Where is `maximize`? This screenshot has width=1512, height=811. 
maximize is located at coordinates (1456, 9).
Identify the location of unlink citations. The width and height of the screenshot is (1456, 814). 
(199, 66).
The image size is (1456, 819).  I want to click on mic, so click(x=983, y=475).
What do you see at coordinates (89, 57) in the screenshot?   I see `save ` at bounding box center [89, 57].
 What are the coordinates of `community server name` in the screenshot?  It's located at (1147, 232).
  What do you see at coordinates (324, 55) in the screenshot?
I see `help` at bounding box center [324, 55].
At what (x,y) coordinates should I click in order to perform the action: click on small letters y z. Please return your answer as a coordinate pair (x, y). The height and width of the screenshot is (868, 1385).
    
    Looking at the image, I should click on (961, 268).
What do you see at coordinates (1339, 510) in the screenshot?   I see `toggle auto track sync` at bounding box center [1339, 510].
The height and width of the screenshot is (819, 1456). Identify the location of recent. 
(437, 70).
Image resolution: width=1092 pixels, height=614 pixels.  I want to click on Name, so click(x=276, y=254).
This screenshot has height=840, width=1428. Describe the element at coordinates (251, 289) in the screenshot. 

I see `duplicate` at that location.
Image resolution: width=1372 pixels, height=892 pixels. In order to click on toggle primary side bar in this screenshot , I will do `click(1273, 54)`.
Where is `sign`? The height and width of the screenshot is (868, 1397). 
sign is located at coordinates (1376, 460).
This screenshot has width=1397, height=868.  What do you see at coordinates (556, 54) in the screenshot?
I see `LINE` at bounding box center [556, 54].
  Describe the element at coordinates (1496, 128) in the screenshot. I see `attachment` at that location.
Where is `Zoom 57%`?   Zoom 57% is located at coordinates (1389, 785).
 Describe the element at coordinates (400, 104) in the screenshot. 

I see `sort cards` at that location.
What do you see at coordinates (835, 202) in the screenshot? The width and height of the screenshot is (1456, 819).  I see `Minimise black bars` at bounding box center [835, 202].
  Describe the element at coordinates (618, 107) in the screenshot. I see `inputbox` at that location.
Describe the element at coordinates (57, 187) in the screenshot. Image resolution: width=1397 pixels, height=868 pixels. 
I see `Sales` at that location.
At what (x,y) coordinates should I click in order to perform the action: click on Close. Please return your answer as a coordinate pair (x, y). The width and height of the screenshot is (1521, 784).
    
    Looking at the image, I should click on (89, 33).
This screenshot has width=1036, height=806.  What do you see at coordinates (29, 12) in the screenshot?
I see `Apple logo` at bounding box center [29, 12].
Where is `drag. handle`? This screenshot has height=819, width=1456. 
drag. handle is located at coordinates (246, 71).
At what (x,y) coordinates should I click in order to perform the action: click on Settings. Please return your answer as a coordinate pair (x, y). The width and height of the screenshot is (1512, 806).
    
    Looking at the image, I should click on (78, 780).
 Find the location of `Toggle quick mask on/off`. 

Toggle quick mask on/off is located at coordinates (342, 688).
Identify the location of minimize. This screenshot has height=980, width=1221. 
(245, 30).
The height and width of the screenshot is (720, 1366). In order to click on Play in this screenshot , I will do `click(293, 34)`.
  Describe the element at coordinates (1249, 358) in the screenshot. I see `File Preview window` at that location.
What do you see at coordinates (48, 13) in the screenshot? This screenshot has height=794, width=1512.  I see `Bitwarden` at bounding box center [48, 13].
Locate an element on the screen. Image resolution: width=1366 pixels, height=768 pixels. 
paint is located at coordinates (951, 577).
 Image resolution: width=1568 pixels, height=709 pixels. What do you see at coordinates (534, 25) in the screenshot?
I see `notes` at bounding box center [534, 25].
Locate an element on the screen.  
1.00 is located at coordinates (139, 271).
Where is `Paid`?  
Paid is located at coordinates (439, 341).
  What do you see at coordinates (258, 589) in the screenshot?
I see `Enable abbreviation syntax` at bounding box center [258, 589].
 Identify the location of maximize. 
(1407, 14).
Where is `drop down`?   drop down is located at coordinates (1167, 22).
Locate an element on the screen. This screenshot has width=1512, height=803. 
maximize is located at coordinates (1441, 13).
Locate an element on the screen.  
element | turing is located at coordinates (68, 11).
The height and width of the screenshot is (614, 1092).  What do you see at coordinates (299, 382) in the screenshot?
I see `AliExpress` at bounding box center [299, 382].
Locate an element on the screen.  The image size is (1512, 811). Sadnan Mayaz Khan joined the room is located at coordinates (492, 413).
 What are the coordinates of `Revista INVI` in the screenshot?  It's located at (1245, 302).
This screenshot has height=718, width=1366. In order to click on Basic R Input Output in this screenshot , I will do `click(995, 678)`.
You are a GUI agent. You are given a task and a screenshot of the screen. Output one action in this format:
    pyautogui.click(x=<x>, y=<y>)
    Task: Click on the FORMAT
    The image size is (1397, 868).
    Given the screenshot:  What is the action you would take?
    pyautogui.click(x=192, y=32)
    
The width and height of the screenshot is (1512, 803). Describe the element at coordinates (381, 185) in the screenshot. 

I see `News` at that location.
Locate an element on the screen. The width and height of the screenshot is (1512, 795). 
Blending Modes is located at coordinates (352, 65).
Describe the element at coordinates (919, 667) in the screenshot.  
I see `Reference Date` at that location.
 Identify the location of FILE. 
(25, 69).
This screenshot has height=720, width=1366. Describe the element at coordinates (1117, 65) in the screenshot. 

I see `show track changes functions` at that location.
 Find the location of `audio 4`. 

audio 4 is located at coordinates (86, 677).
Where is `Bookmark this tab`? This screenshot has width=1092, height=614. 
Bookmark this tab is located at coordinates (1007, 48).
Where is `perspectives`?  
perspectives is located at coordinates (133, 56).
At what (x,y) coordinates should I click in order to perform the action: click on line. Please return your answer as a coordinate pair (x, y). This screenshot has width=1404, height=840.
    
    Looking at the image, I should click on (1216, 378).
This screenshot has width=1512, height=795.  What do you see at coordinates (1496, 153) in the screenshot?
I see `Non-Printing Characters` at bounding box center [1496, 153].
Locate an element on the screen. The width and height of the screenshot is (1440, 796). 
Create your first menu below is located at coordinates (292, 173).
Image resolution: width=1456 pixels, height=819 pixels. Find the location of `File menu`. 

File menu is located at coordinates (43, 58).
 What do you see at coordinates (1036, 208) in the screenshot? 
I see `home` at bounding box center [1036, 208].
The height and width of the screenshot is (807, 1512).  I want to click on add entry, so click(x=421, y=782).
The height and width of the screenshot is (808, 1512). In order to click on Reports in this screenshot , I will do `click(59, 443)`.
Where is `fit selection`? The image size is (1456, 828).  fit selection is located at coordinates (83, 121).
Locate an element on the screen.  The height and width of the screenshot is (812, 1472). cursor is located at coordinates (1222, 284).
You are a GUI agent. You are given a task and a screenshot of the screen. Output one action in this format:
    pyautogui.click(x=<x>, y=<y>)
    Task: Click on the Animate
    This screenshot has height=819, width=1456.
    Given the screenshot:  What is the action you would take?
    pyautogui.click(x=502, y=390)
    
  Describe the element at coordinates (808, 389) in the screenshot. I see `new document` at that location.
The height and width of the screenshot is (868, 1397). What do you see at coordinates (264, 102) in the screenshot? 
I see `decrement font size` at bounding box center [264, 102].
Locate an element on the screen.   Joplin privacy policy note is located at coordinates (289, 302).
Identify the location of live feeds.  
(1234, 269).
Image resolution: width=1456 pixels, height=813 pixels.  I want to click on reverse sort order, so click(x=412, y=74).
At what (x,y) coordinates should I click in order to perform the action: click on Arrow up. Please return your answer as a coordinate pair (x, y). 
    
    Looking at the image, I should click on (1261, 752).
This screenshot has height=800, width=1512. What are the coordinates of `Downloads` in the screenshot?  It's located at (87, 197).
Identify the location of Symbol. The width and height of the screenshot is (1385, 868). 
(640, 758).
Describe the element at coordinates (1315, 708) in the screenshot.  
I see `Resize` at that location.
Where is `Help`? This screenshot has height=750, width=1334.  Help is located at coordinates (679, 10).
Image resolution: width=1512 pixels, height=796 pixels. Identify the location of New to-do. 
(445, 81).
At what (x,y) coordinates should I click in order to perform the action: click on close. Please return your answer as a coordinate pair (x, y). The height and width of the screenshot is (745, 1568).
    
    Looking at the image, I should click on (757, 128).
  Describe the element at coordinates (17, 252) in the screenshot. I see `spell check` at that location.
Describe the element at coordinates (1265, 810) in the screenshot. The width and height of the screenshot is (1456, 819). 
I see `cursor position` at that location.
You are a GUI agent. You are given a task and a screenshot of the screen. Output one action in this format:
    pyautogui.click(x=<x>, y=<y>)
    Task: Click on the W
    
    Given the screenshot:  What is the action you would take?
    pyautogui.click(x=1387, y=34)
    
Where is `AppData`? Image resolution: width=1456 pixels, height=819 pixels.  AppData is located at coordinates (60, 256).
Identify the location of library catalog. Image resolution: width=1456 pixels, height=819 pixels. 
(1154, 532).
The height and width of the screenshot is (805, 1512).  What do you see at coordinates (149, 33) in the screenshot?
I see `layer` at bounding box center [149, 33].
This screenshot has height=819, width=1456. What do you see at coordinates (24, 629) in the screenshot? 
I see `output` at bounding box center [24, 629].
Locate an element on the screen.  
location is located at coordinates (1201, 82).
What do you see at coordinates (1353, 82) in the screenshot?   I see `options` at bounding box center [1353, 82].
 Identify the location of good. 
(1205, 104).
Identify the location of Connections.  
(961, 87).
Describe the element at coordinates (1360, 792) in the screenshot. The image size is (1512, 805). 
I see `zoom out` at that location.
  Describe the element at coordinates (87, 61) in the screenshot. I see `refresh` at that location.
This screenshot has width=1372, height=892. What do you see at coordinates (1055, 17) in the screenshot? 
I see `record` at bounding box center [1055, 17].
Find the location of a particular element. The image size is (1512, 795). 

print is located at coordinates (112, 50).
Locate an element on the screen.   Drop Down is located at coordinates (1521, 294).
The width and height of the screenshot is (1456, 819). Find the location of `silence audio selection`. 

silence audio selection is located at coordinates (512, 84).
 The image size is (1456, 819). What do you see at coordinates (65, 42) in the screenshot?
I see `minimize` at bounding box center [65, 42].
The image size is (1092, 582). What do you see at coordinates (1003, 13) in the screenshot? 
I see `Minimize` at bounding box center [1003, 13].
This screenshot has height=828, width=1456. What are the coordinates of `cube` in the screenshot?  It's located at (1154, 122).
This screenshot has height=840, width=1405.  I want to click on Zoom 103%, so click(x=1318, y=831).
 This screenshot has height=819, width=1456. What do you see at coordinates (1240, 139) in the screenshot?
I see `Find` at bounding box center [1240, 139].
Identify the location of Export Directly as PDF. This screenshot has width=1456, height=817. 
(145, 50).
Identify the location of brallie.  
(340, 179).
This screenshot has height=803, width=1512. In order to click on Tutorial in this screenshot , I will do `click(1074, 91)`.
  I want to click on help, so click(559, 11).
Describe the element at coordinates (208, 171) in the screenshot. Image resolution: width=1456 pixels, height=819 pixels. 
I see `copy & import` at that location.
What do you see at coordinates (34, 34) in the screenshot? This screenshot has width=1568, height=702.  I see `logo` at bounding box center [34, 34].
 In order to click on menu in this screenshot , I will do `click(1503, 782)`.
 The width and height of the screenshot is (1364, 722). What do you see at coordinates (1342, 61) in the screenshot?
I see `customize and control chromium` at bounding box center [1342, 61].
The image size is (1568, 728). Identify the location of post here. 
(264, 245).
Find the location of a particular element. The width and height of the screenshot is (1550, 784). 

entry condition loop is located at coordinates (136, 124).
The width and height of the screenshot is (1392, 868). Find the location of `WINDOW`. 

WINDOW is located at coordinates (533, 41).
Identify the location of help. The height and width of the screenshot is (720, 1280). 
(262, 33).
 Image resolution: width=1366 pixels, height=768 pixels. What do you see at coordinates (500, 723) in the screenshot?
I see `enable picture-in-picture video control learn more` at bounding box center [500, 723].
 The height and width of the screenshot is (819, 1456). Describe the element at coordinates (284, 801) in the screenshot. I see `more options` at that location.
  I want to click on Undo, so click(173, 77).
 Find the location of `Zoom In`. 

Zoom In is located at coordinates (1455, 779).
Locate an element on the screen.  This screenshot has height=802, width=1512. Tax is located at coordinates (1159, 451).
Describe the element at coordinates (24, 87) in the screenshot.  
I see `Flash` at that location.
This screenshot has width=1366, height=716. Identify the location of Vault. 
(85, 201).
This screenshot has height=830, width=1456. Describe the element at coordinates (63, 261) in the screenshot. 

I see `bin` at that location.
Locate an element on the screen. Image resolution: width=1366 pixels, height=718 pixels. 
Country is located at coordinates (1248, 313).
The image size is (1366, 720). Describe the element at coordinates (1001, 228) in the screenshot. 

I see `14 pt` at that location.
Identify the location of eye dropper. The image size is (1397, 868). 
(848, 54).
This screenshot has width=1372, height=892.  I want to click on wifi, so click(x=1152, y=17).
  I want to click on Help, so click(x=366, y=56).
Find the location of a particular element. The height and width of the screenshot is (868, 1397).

━━━

→ TASK
Lay out the lines of the material above as a numbered list, from the one containing "coordinates (83, 121)." through the one containing "coordinates (1222, 284).", inclusive, and leave out any blank lines.

→ WRITTEN RESPONSE
1. Where is `fit selection`? The image size is (1456, 828).  fit selection is located at coordinates (83, 121).
2. Locate an element on the screen.  The height and width of the screenshot is (812, 1472). cursor is located at coordinates (1222, 284).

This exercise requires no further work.